A crescente importância de agrupamentos como G20, BRICS e outros reflete a diversificação das arenas multilaterais. Isso é visto como uma tendência positiva, pois permite que países cooperem com base em interesses diversos e escapem da lógica de poder militar centrado no CSNU. Essa pluralidade de iniciativas multilaterais contribui para a manutenção de relações pacíficas em uma escala mais ampla.
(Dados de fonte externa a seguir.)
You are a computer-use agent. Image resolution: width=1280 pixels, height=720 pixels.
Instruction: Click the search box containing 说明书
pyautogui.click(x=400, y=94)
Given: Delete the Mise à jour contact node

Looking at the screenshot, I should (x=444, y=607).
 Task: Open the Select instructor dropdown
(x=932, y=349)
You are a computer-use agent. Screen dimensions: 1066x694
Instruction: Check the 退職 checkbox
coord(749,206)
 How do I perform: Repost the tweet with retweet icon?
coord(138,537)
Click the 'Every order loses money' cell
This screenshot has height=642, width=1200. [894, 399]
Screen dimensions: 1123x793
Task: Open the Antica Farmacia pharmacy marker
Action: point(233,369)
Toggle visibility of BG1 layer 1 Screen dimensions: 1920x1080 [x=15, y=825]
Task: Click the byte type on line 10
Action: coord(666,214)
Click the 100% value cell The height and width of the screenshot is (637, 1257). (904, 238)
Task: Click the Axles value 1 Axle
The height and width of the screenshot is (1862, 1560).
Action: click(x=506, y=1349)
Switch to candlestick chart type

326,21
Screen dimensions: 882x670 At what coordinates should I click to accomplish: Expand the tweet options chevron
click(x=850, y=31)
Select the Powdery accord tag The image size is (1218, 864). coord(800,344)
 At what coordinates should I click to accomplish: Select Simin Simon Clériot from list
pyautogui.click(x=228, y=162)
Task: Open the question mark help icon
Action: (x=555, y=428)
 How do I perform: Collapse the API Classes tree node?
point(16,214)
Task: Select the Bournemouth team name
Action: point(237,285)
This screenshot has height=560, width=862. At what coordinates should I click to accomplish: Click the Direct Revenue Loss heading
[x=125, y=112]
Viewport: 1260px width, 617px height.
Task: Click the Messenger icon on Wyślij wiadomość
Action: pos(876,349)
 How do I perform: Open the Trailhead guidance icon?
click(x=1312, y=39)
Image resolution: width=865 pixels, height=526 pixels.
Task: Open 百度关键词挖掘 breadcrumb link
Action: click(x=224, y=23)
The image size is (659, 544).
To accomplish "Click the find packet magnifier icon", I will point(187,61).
"Os países operam em diferentes arenas com vários outros países em coalizões diferentes, a depender do tema em debate. E isso é bom, porque escapa à lógica centrada em poder militar que contamina o CSNU e favorece o poder econômico e outras formas de poder que não o militar. Assim, essa pulverização do poder entre diferentes regiões e níveis de cooperação tende a reforçar laços que se cruzam entre diferentes países e seus aliados, o que estabelece uma tendência de manutenção de relações pacíficas em maior escala. Parece-me que essa densa institucionalização, ao fim e ao cabo, é mais interessante para a manutenção de uma ordem internacional pacífica e descentralizada do que uma única organização que tente fazer as vezes de um governo mundial", conclui Albuquerque.

Enquanto a busca por soluções continua, fica claro que a diplomacia e a cooperação internacional continuarão a desempenhar um papel fundamental na busca por um mundo mais pacífico.